Given data ::
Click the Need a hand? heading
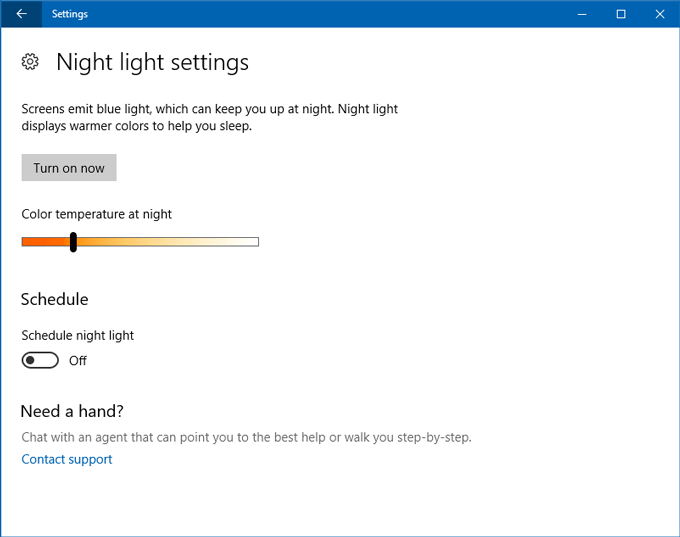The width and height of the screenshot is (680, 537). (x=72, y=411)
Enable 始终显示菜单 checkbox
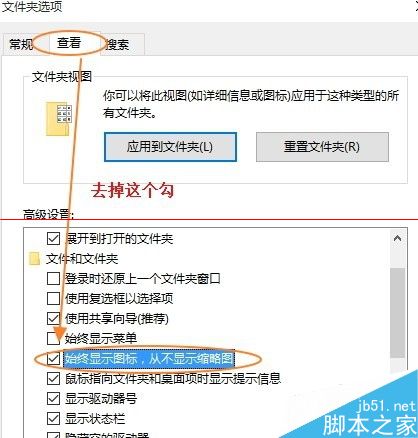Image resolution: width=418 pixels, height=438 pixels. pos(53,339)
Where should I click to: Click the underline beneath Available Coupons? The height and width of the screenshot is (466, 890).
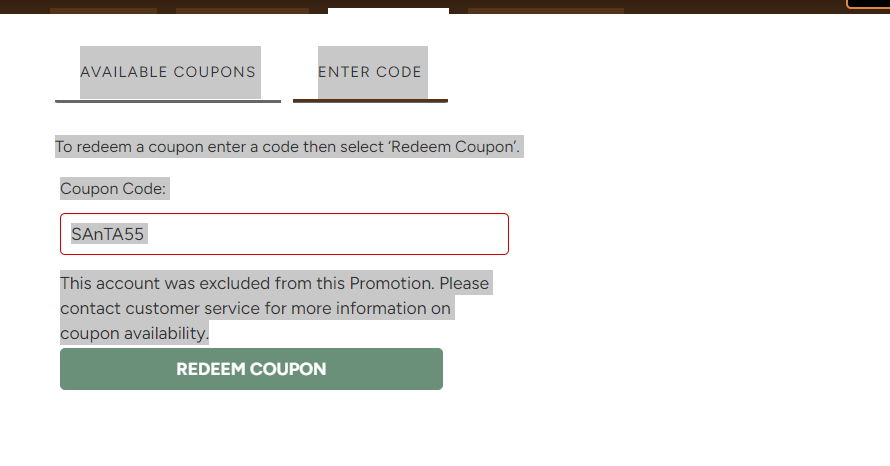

What is expected ::
Copy the lines above word for word, leaving out the pictures.

Answer below ::
Click the Need a hand? heading
The width and height of the screenshot is (680, 537). (x=72, y=411)
Enable 始终显示菜单 checkbox
Image resolution: width=418 pixels, height=438 pixels. pos(53,339)
Where should I click to: Click the underline beneath Available Coupons? The height and width of the screenshot is (466, 890).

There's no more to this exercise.